OMB buried in mail as agency weighs draft rule on federal charity donations

January 7, 1982

The US Office of Management and Budget (OMB) is swimming in letters, messages , and protests this week. And the deluge has nothing to do with budget cuts or controversial director David Stockman.

At stake is at least $80 million that federal workers donate to charity through payroll deductions. A Reagan administration proposal would cut out of the campaign a number of groups, especially those lobbying for legal rights.

''We've gotten more comments on that [proposal] than on the tax bill and budget reconciliation combined,'' says Michael Horowitz, special counsel at the OMB. National charities and virtually all of their local chapters have poured in comments on the proposed changes.

During the next week Mr. Horowitz says he will draft a memo to President Reagan listing options for resolving the dispute.

The flak began when Donald J. Devine, director of the Office of Personnel Management (OPM), drafted a proposed new executive order on the federal charity program. Mr. Devine called for focusing only on ''health and welfare'' agencies. He called for excluding civil rights groups and other ''advocacy'' groups from the list of charities that federal workers can give to by payroll deduction.

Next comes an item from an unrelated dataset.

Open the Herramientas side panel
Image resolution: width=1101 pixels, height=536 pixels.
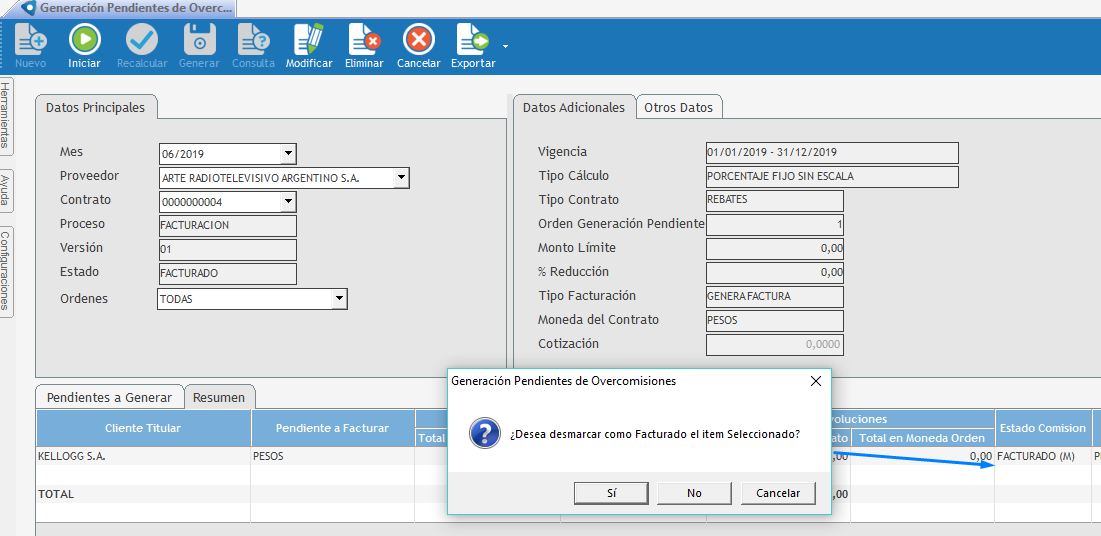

Among the groups cut out would be the NAACP Legal Defense and Educational Fund, the National Organization for Women (NOW) Legal Defense and Education Fund , and the National Resources Defense Council.

Devine also proposed excluding any agency that gives abortion services or abortion counseling. The OMB, which is processing the new executive order, erased the antiabortion language without commenting, but the issue is still unresolved.

Critics charge that Devine, who has been active in the antiabortion movement, designed the new guidelines mainly to kick out groups such as Planned Parenthood.

''Sure he wanted abortion out,'' says OPM spokesman Patrick S. Korten, who adds that his agency is not happy that OMB struck the provisions against abortion groups. He says that OPM will take its case directly to the President. However, Mr. Korten maintains that abortion was not Devine's chief concern.

''The major factor is the legal defense and education groups, the groups involved in litigation and lobbying,'' he says.

Some of these ''advocacy'' groups have recently sued successfully to be included in the federal payroll campaign, which raised $83 million for charities in 1979, the latest year for which there is an official total. ''The floodgates were really going to open this year,'' says Korten, charging these new groups would ''dilute'' the charity campaign.

''This would cause a lot of employees not to participate,'' he says. ''They would say, 'Heck, half of my money is going to the NOW Legal Defense Fund.' '' The fact that employees can pick the charity they are giving to would not resolve the problem, says Korten.

Rep. Patricia Schroeder (D) of Colorado, who chairs the House civil service subcommittee, assails the OPM proposal. ''It's paternalistic for the federal government to start dictating who you give to and who you don't.''

Women should have a choice of giving to women's groups and blacks to black organizations, including legal defense funds, she says.

A big winner in the proposed new charity campaign program would probably be the United Way, the biggest combined charity fund in the US. In most areas the local United Way fund would be given the job of distributing the undesignated donations from the federal employees. United Way of America backs plans to limit the federal campaign to health and welfare agencies. ''I think the government has to exercise some responsibility with respect to work-place charitable programs,'' says Jerry Bergman, spokesman for the organization. The employer has to run the program ''in a way to best serve the public interest,'' he says.

The National Committee for Responsive Philanthropy charges that groups like United Ways do not give enough money to minorities, women, and less-traditional charities.